Many people believe that it is unnatural to refuse to speak anything of another language to your children, especially when the setting demands some kind of conversation in a second language. In a study published in the Infant Mental Health Journal, Naomi Goodz found that fathers tend to adhere more strictly to the “one person, one language model” than mothers. Even when parents reported strictly following a “one person, one language” scheme, naturalistic observations found repeated instances of language mixing in both parents. For monolingual families living in another country this is a daily occurrence: in order to speak to the German- speaking Kindergarten teachers I switch to German in front of and with my children, and when we travel to Spain/ Latin America both I and my husband speak Spanish when appropriate, teaching our children the words for certain basic things at the same time. My 4-year old now loves to greet me with Hola, and tells me: “Vamanos, rapido!”, when I’m taking too long with something.

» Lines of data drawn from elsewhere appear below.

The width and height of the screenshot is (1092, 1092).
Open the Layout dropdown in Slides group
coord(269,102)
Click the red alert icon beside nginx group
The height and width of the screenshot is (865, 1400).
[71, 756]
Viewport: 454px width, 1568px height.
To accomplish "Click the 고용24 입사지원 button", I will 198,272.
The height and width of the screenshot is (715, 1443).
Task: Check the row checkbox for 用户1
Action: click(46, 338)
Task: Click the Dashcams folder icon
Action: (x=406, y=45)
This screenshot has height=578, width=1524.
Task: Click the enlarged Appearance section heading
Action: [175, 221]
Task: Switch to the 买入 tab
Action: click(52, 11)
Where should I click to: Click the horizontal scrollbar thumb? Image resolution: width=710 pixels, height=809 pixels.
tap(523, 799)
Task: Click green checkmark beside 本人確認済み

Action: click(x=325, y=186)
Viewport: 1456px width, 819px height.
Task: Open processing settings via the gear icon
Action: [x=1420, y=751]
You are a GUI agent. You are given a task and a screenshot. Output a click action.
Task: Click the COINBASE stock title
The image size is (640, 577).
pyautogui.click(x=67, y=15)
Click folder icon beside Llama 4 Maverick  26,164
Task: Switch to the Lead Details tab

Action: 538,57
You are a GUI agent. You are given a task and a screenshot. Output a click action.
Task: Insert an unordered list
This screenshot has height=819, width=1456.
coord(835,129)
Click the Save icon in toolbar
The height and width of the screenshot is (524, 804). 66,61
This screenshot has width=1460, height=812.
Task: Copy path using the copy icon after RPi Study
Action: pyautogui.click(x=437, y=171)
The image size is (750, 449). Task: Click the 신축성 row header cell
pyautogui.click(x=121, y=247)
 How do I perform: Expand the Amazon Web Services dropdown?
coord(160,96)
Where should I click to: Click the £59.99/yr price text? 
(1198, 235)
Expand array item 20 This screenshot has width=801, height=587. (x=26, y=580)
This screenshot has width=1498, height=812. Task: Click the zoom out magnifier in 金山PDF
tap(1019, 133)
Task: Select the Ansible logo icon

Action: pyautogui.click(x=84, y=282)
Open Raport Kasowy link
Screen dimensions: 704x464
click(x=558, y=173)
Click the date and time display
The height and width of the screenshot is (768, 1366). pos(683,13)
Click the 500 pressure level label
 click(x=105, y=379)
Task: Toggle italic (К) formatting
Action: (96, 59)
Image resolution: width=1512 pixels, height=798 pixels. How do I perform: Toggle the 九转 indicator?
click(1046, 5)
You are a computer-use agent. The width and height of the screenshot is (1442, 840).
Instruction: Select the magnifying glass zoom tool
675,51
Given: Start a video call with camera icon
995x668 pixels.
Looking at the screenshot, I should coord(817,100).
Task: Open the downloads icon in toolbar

An acquaintance told me that in her situation (Turkish- speaking Mum, Spanish- speaking Dad, living in the UK) they try to speak only their mother tongue with their children, but “sometimes cheat”! Why is it that we have this negative idea about speaking another language in front of our children, like it is going to poison them to our own mother tongue? We shouldn’t regard speaking another language to our children as cheating- passing on that idea to them at the same time will no doubt have a negative viewpoint on the way they see the languages we speak to them too.
Another friend told me that she usually mixes up their three home languages, depending on the situation. Even for story time, sometimes they read books in the minority language, sometimes in the host country’s languages. And when they are around local people- in the park, shopping etc.- she cannot help but say the same things to her children in the local language. It is what works for her family.
One of the reasons for my love of language is the flexibility of it- especially English where we steal words from other languages and change them to suit our needs. I remember when living in Japan for 2 years I and my group of friends created a new verb; to shink… AKA to take the shinkansen train (waaay too long). Strange?- Yes. Beautiful?- Definitely. In fact, as a clever friend of mine told me recently- where would the English language be without this acceptance of new words, not only created from new situations like the language of computing etc, but also from other languages? We would have no pyjamas, we wouldn’t live in bungalows, and we wouldn’t be able to drink tea. No-one would go on safari, and we wouldn’t eat bananas, pizza, cookies or hamburgers!
An inevitable result of contact with foreign cultures, we have been borrowing and using foreign words for centuries and today words continue to enter the English language. The English language is itself a composite of several languages that dominated the British Isles during its history: Anglo-Saxon, Norse, French and Latin. We don’t even have to speak the source language to use them; in fact, many times we don’t even know the word we are using has been borrowed from another language. And the same happens in other languages too, as we can see by taking a closer look at our own vocabulary. The Germans use a handy to make phone calls; a Japanese worker is known as a salaryman. The French have le weekend, and Italians go footing! Beautiful!
As my favourite saying goes, there are many ways to skin a cat, and so there are a multitude of strategies for raising bilingual children. Do your best, make it fun and necessary to speak your languages, and realize that your methods may change and adapt as your child gets older. If you prefer OPOL then go for it (trying a variety of methods: Keeping the languages separate) , if not, then do what comes naturally. Above all, remember to keep it fun- nothing kills learning quite as effectively as knowing that you are learning!